The officers were investigated for attending President Donald Trump’s "Stop the Steal" rally on Jan. 6, 2021, that led to an armed insurrection at the U.S. Capitol.

The investigation by Seattle’s Office of Police Accountability found the four officers did not engage in unlawful or unprofessional conduct that day. But when private citizens, including Sam Sueoka, sought public disclosure of the investigation records, the police officers sued using pseudonyms to block the disclosure. They argued they have a right to privacy for records that include interviews about their political views.

The case made its way to the Washington Supreme Court, which found the officers should be identified in court proceedings. It was this decision that the officers asked the U.S. Supreme Court to place on hold.

Attorneys for Sueoka said they are pleased with the U.S. Supreme Court’s denial of the stay, which they said requires officers to proceed using their real names.

On Thursday, they filed a motion before King County Superior Court Judge Sandra Widlan “to bar the plaintiffs from using pseudonyms and to require the plaintiffs to use their legal names.” If they fail to do so, the motion asks Widlan to dismiss the case.

Two other Seattle police officers who attended the Jan. 6 rally were fired by SPD, after the investigation determined that they trespassed on the Capitol grounds. SPD concluded in a disciplinary report that there was an "active insurrection" happening while they were in the "immediate vicinity of the Capitol Building."

In his April 10 petition to the U.S. Supreme Court on behalf of the four remaining officers, attorney Joel Ard, wrote: “At its core, this appeal involves whether a government agency can ignore the chilling effect resulting from an employer requiring an employee to disclose their off-duty political activities and attendant impressions or motivations associated therewith, followed by widespread dissemination to those who deliberately seek this information to subject these public servants to vilification without the commission of any misconduct whatsoever.”

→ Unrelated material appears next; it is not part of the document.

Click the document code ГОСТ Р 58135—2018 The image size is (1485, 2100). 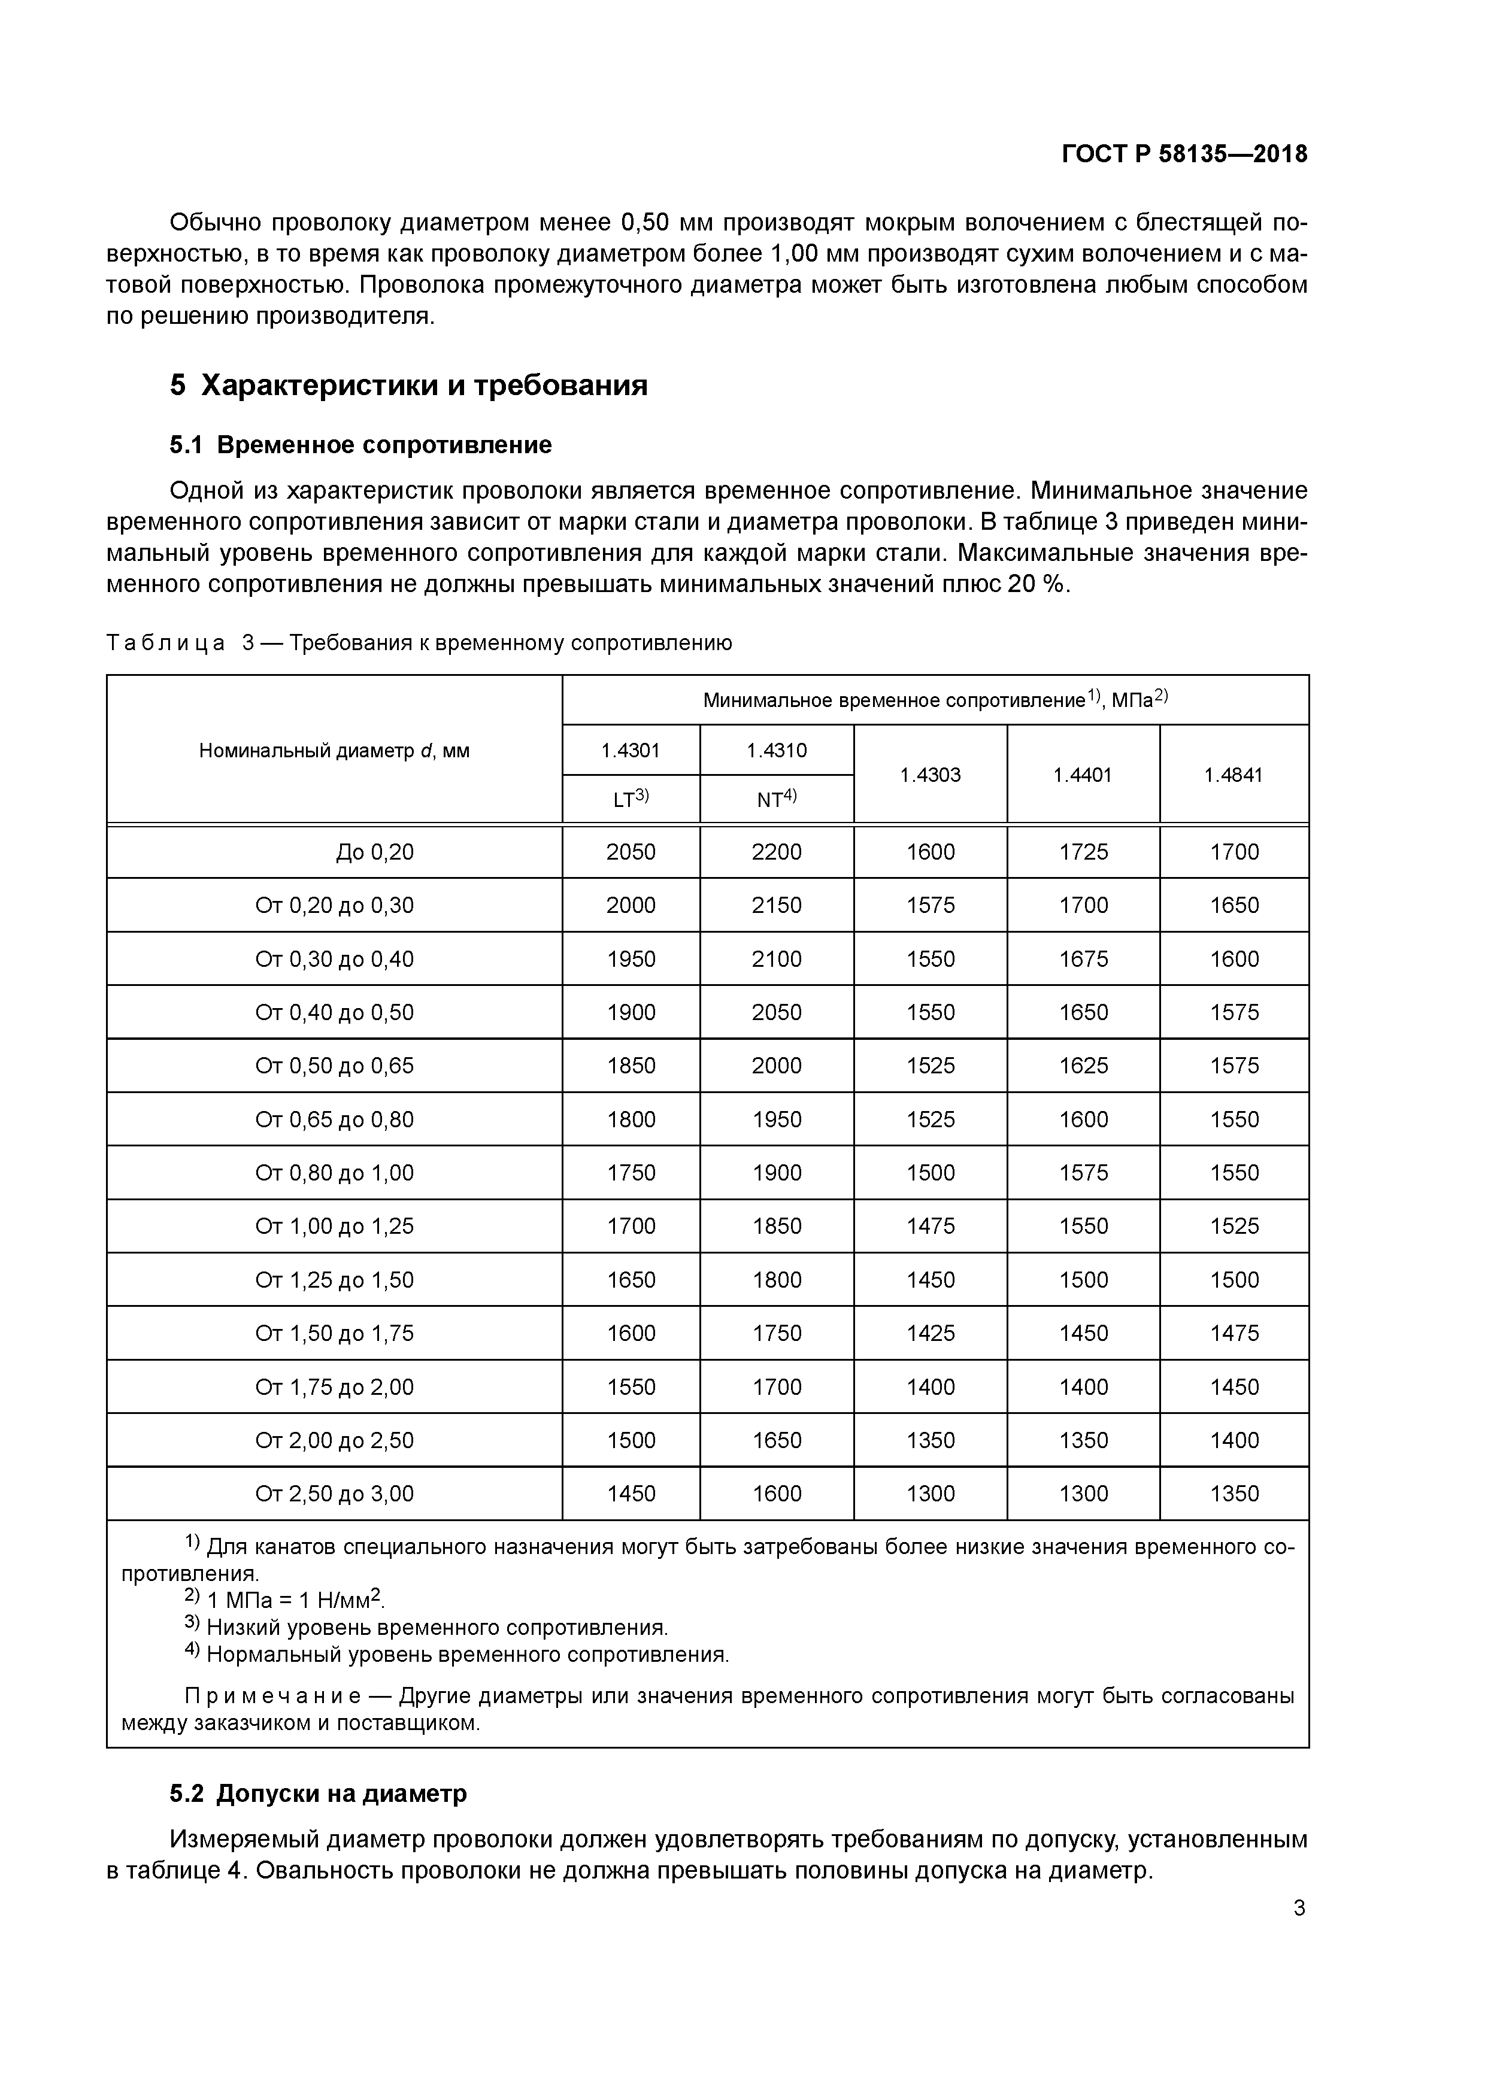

Attorneys for Sueoka opposed the stay, arguing that while the officers have a right to anonymous speech, they “never sought to exercise their First Amendment rights in an anonymous fashion.” They argue the officers only sought anonymity after the fact.

Attorney Neil Fox also said the issue is moot because there is evidence that the officers' identities are already known.

While the full U.S. Supreme Court denied the officers’ request, saying they appear to have other remedies available to them in state courts, Justice Samuel Alito issued a statement with Justice Clarence Thomas, saying it "should not be taken as manifesting any degree of support for the proposition that the disclosure at issue in this case is consistent with the First Amendment.”

Alito said the Washington Supreme Court’s decision in the case focused on a lack of privacy protection for attending a public event. But it “sidestepped” officers’ concerns that the records at issue include questions about their political views, which they were compelled to answer in order to keep their jobs.

“We have held that the First Amendment provides a measure of protection for the right to engage in anonymous political expression,” Alito wrote. “The applicants contend that this right will be violated if both their identities and their responses to questions on sensitive subjects are revealed.”

Ard, the attorney for the four police officers, did not respond to a request for comment. The Seattle City Attorney's office declined to comment on active litigation.